The Federal Trade Commission (“FTC”) issued an anti-fraud regulation (“Red Flag Rule”) that requires many businesses and organizations to implement a written identity theft prevention program to detect the warning signs of identity theft in their daily operations. Generally, the Red Flag Rule (16 C.F.R. § 681.1 et seq) applies to financial institutions and creditors. However, because the rule defines the term “creditor” very broadly, to include those businesses or organizations that regularly grant loans or extend credit, many 401(k) plan sponsors and health care flexible spending account (“FSA”) service providers have questioned its applicability to their plans. In an effort to assist businesses and organizations with compliance, the FTC recently published a series of frequently asked questions (“The Red Flags Rule: Frequently Asked Questions”) on its website (

With regards to plan loans, the FTC has clarified that a plan sponsor would not be considered a “creditor” subject to the Red Flag Rules when it grants a 401(k) plan loan because the plan participant is borrowing the money from his or her own account. Further, the FTC has also indicated that because a participant establishes an individual account with the 401(k) plan, a separate legal entity, and not their employer, the employer is not required to include the individual plan accounts in a written identity theft prevention program.

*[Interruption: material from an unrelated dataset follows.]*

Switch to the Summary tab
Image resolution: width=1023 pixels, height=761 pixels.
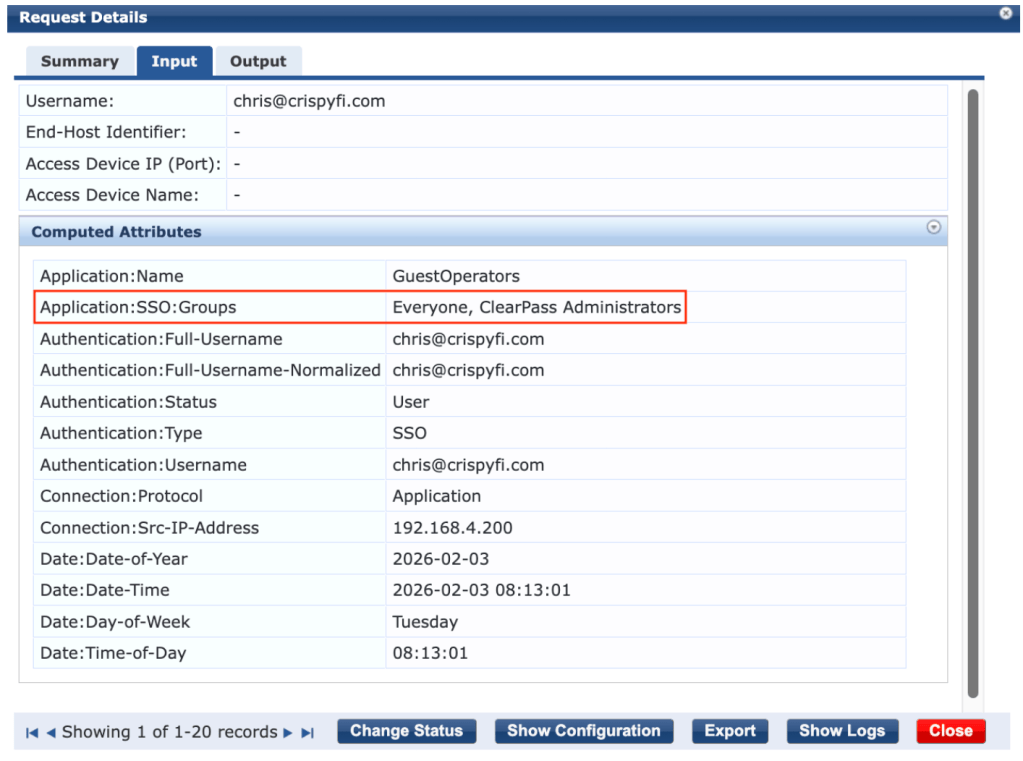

With respect to flexible spending accounts, which must make the entire amount elected by participants available to them from the beginning of the plan year, the FTC has clarified that neither offering employees flexible spending accounts or maintaining these accounts for other companies makes an employer a “creditor” because if an employee terminates employment before the end of the plan year, the employee is not required to make up any difference between the amount they contributed and the benefits that they received.